Problem statement: Your copy starts at the line containing "You are a GUI" and ends at the last line below. Copy exactly, without pictures.

Stored records:
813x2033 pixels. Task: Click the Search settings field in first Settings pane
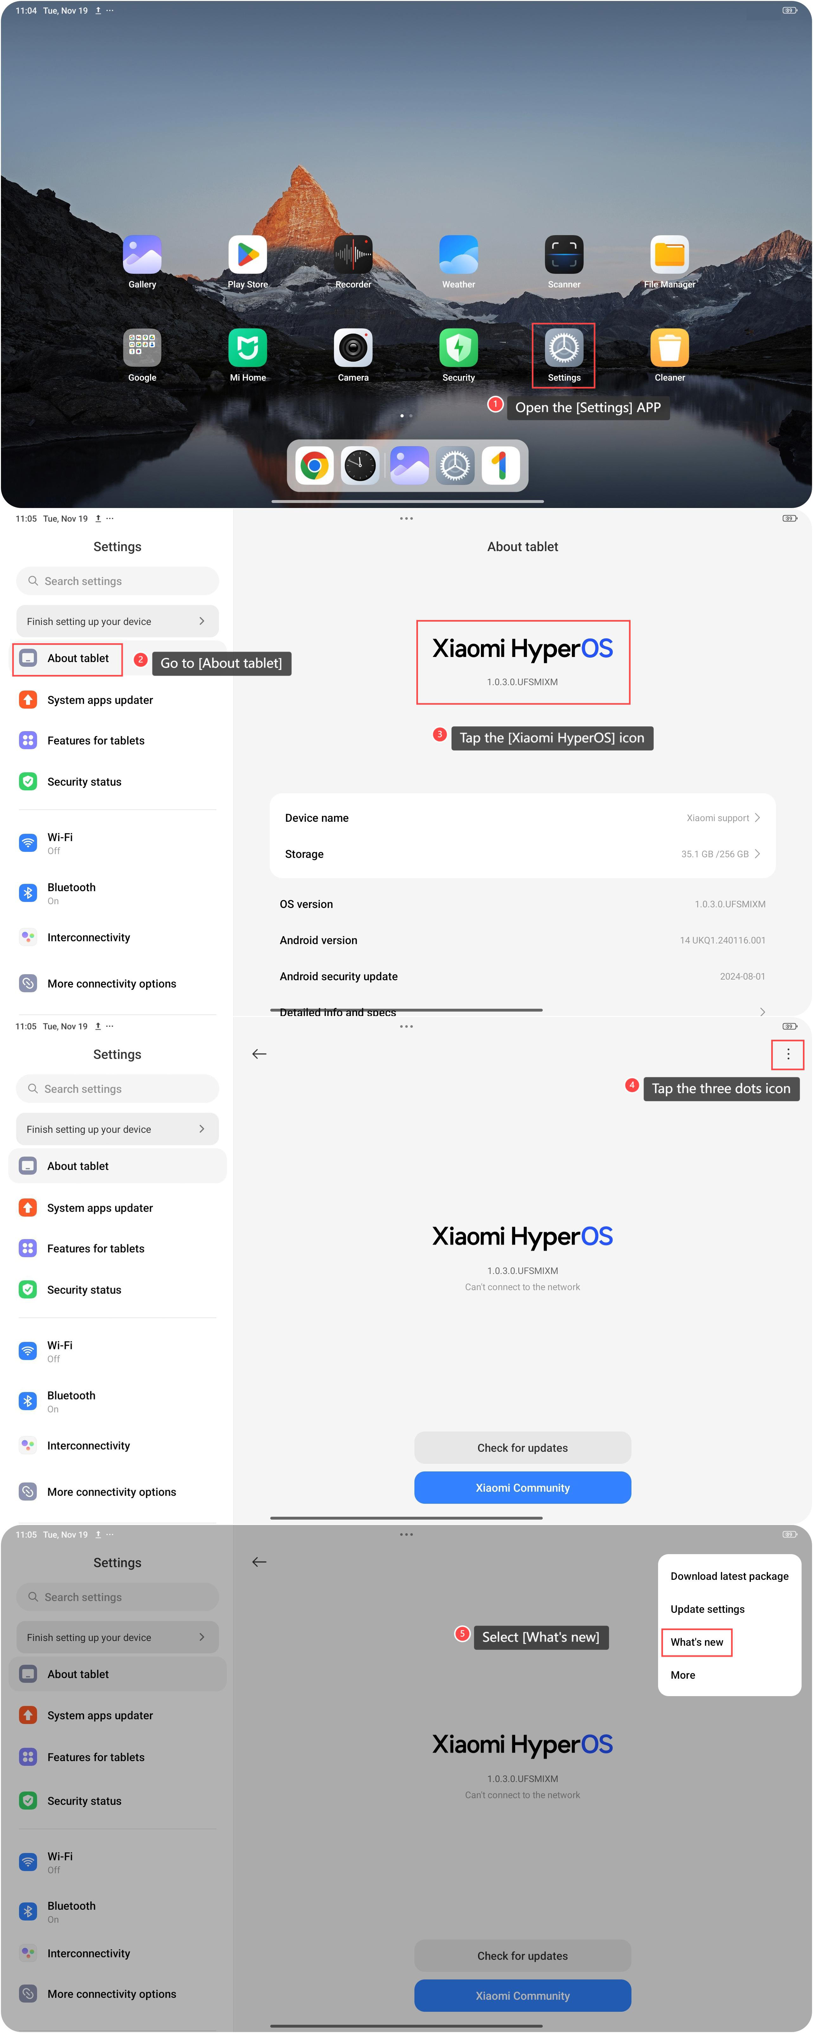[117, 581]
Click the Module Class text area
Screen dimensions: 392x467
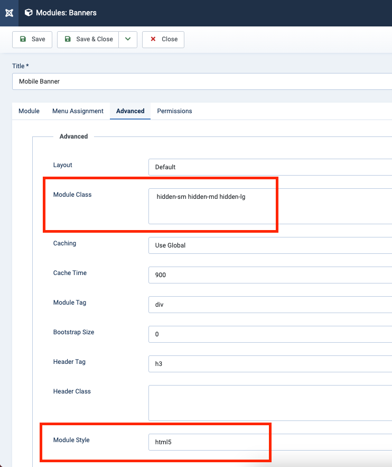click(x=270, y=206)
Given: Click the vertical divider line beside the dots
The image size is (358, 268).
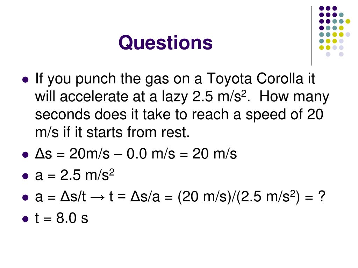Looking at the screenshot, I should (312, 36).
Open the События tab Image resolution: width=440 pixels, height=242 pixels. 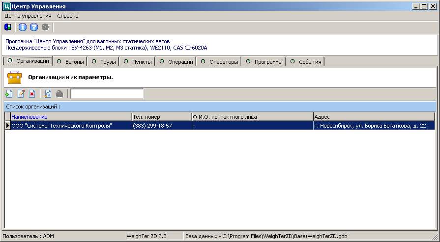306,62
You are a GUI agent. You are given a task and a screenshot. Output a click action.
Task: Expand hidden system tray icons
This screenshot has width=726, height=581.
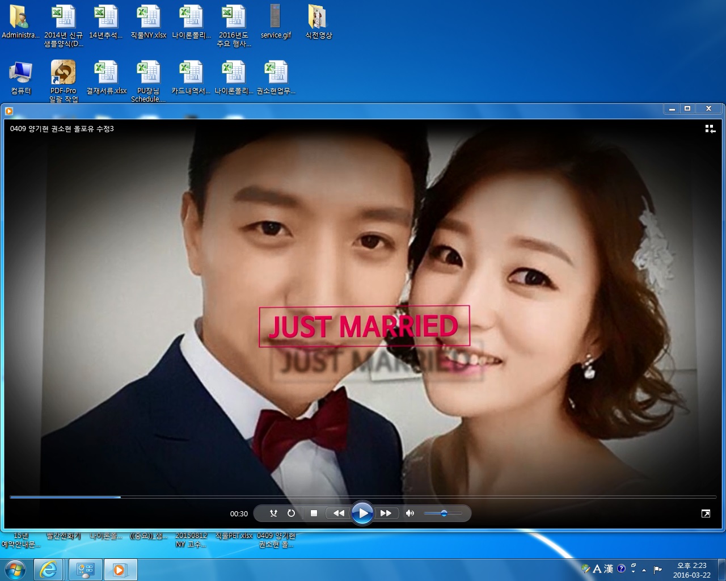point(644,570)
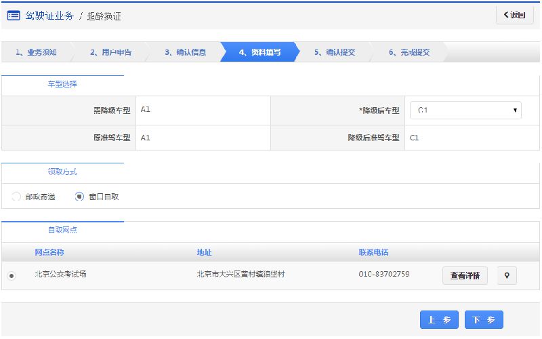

Response to the task:
You are a GUI agent. You are given a task and a screenshot. Output a click action.
Task: Expand hidden system tray icons
This screenshot has width=726, height=581.
point(644,570)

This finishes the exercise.